Tarafların birbirlerini tanımalarına neden olacak soruların her biri mizah tadında.
“Ne kadar maaş alıyorsun?” , “İçki içiyor musun?”, “Kumar oynuyor musun?”, “Yalan söyler misin?”.
Ve bu sorular üzerine muhtemel bir beraberlik kurulacak.
Sanırsınız ki bu sorulara muhatap olan şahsiyet içki içiyorum diyecek, kumarım var diyecek ve yalan söylüyorum diyecek.!
Komik.
Bence bu somut mizahi olayların yanında, mizah dergilerinin ve mizah programlarının esamesi okunmaz.
Memleketin Cem Yılmazlara ve benzerlerine ihtiyacı yok.
İzleyin bu programları, bol bol gülün.
Doğru söylüyorum.
Hiç sıkılmazsınız.
Emin olun.

Hani eskiden gazetelere eş arayanlar kısa ilanlar gönderirdi.
Bilmiyorum, bu kısa ilanlar sayesinde eş bulan olmuş mudur?
Hatta bir de film çekilmişti bu konu ile ilgili.
“Rumuz Goncagül” isimli filmdi.
Türkân Şoray başrol oyuncusuydu.
Güzel bir yerli filmdi.
Şimdi gemi azıya almış ve kanallar eş bulma işlevine soyunmuşlar.
Bu durum nasıl bir muhafazakârlığın ve eğitimsizliğin pençesine sıkıştığımızın da göstergesi.
Hakikaten bu hususlar da toplum ciddi bir açmazın içerisinde.

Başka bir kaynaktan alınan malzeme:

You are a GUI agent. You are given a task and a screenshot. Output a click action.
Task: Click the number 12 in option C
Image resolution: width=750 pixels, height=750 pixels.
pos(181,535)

Özünde görücü usulü evlilikten pek de farklı olmayan bu arayışlar, rant avcıları tarafından nasıl da ciddi bir irad alanına çevriliyor
Yazık.
İnsanımızın düştüğü, ve düşürüldüğü durum açısından.

 
Toplam blog
: 1509
: 1145
Kayıt tarihi
: 07.08.07
 
 

Yazarım... Okurum... Öğrencilik yıllarımda çok yazdım... Kompozisyon derslerinde yazdım... Duvar ..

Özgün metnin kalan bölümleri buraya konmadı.